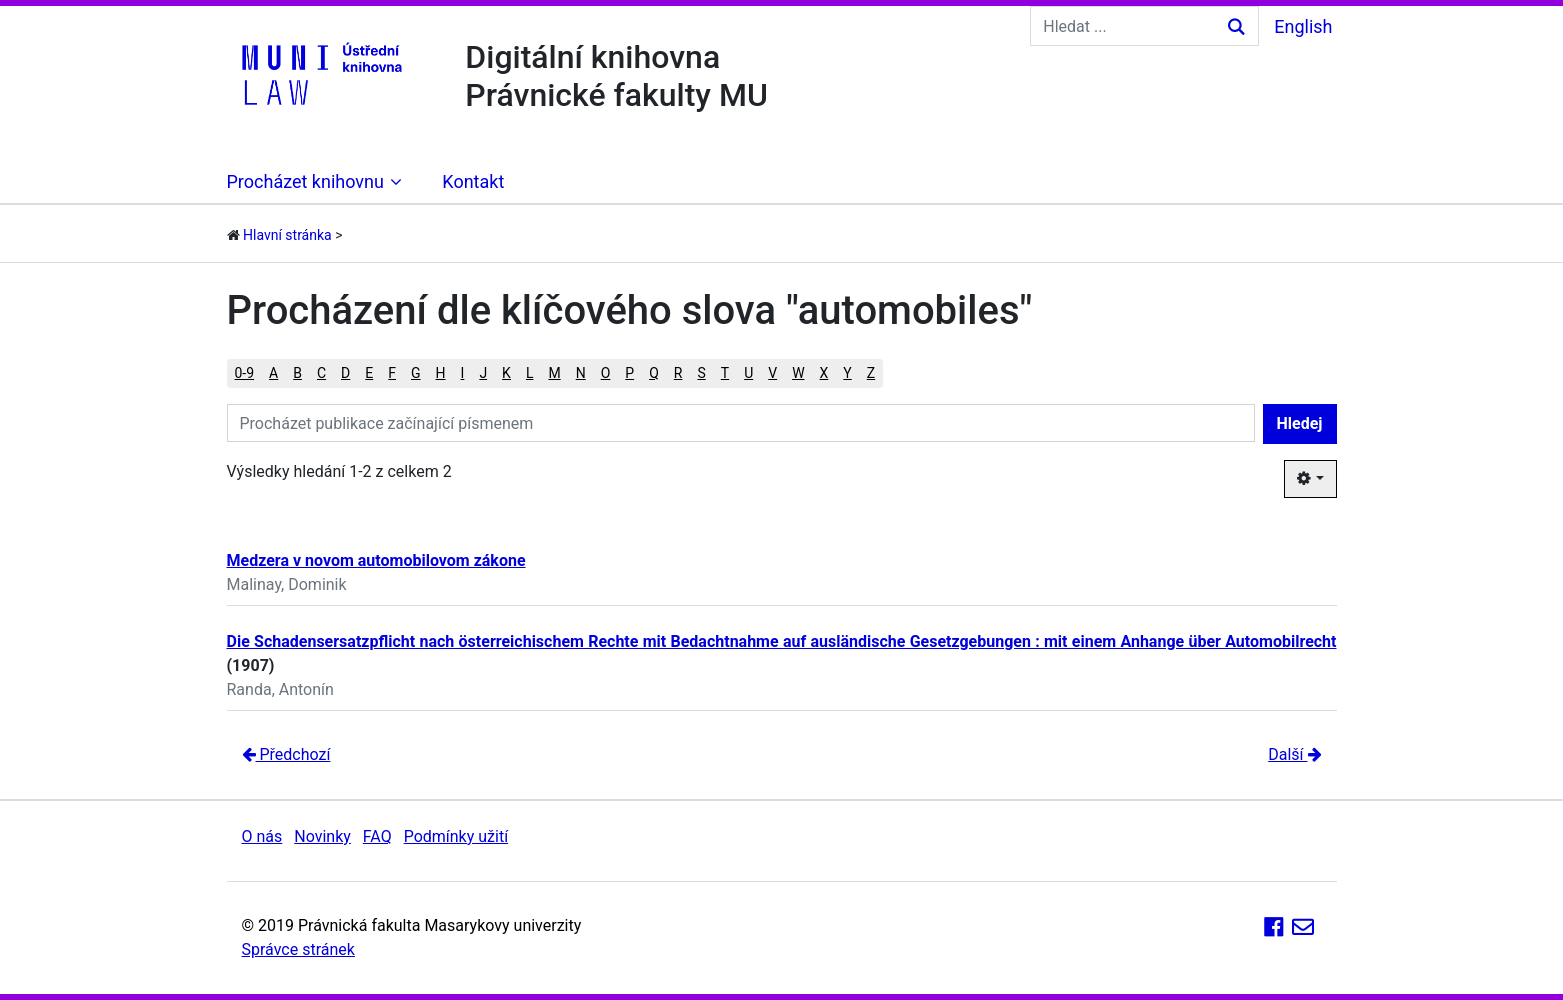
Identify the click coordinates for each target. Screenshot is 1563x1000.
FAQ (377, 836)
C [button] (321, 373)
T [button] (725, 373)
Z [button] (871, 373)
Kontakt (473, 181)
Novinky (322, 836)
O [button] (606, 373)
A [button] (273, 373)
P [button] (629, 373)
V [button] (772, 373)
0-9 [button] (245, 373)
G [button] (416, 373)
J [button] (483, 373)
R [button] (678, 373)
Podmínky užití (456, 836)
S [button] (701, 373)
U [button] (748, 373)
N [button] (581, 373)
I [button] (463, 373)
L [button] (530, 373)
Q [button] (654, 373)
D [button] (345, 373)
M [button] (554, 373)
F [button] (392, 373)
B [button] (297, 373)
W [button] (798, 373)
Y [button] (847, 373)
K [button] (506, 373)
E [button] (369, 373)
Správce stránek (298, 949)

## [Exercise]
Please repeat all of the rows above word for word, including each one's coordinates, and leave out the picture.

## [Written answer]
Identify the click coordinates for each target. Screenshot is 1563x1000.
FAQ (377, 836)
C [button] (321, 373)
T [button] (725, 373)
Z [button] (871, 373)
Kontakt (473, 181)
Novinky (322, 836)
O [button] (606, 373)
A [button] (273, 373)
P [button] (629, 373)
V [button] (772, 373)
0-9 [button] (245, 373)
G [button] (416, 373)
J [button] (483, 373)
R [button] (678, 373)
Podmínky užití (456, 836)
S [button] (701, 373)
U [button] (748, 373)
N [button] (581, 373)
I [button] (463, 373)
L [button] (530, 373)
Q [button] (654, 373)
D [button] (345, 373)
M [button] (554, 373)
F [button] (392, 373)
B [button] (297, 373)
W [button] (798, 373)
Y [button] (847, 373)
K [button] (506, 373)
E [button] (369, 373)
Správce stránek (298, 949)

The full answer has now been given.